From 217a7b2b6a2ab1a2a016229b2a7840d9ab0b0e98 Mon Sep 17 00:00:00 2001
From: Ahmad Gneady <support@bigprof.com>
Date: Sat, 3 Jul 2021 02:46:08 +0200
Subject: [PATCH] Fix: unprivileged user can add item to a price-history

---
 app/hooks/item_prices.php | 12 ++++++++----
 1 file changed, 8 insertions(+), 4 deletions(-)

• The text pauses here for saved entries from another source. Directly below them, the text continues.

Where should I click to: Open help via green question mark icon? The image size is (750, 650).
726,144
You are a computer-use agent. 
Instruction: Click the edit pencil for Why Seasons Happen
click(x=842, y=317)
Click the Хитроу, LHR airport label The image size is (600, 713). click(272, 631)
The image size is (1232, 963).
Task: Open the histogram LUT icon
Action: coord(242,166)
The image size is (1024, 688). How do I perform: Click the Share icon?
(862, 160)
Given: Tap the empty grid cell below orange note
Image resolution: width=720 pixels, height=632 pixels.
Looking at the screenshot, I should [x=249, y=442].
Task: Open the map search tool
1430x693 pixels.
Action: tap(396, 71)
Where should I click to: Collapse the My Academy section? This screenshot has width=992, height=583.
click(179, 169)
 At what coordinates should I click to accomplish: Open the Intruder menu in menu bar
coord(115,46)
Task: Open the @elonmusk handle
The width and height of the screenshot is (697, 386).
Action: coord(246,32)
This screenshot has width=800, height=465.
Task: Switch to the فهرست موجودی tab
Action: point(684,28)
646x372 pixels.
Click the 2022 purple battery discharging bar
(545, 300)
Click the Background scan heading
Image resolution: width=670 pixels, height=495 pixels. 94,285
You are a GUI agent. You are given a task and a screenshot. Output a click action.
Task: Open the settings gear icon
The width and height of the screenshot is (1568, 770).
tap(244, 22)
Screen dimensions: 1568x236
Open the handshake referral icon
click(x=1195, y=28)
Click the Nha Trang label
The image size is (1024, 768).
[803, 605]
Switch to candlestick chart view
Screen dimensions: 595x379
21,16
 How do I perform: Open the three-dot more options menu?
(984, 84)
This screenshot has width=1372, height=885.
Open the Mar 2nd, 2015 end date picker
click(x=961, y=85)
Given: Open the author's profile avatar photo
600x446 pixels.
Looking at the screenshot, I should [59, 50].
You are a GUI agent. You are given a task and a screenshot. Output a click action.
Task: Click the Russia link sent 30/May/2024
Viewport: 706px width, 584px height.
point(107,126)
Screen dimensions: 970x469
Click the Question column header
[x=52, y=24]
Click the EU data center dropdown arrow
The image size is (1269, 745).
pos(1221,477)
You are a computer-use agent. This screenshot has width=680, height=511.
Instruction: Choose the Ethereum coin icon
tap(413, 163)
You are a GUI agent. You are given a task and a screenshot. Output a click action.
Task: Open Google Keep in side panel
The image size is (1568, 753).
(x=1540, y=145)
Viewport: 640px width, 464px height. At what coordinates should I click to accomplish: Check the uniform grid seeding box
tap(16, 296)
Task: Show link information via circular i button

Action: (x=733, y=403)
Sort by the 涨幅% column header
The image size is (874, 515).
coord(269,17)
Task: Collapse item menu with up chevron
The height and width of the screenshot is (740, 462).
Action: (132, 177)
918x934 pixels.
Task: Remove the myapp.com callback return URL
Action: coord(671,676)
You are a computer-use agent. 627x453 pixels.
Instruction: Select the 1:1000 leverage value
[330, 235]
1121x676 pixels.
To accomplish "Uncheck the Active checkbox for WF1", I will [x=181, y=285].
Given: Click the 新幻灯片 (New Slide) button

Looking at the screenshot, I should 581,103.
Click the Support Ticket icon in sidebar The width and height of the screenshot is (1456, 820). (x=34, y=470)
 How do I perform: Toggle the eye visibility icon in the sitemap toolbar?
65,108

diff --git a/app/hooks/item_prices.php b/app/hooks/item_prices.php
index e622ed5..0e780ec 100644
--- a/app/hooks/item_prices.php
+++ b/app/hooks/item_prices.php
@@ -25,10 +25,10 @@
 	 * an error message to the user and stop displaying any data).
 	*/
 
-	function item_prices_init(&$options, $memberInfo, &$args) {
-		/* Inserted by Search Page Maker for AppGini on 2020-11-25 06:38:04 */
-		$options->FilterPage = 'hooks/item_prices_filter.php';
-		/* End of Search Page Maker for AppGini code */
+	function item_prices_init(&$options, $memberInfo, &$args) {
+		/* Inserted by Search Page Maker for AppGini on 2020-11-25 06:38:04 */
+		$options->FilterPage = 'hooks/item_prices_filter.php';
+		/* End of Search Page Maker for AppGini code */
 
 
 		return TRUE;
@@ -158,6 +158,8 @@ function item_prices_footer($contentType, $memberInfo, &$args) {
 	*/
 
 	function item_prices_before_insert(&$data, $memberInfo, &$args) {
+		// can current user view the item to which this item_price is assigned?
+		if(!check_record_permission('items', $data['item'])) return false;
 
 		return TRUE;
 	}
@@ -211,6 +213,8 @@ function item_prices_after_insert($data, $memberInfo, &$args) {
 	*/
 
 	function item_prices_before_update(&$data, $memberInfo, &$args) {
+		// can current user view the item to which this item_price is assigned?
+		if(!check_record_permission('items', $data['item'])) return false;
 
 		return TRUE;
 	}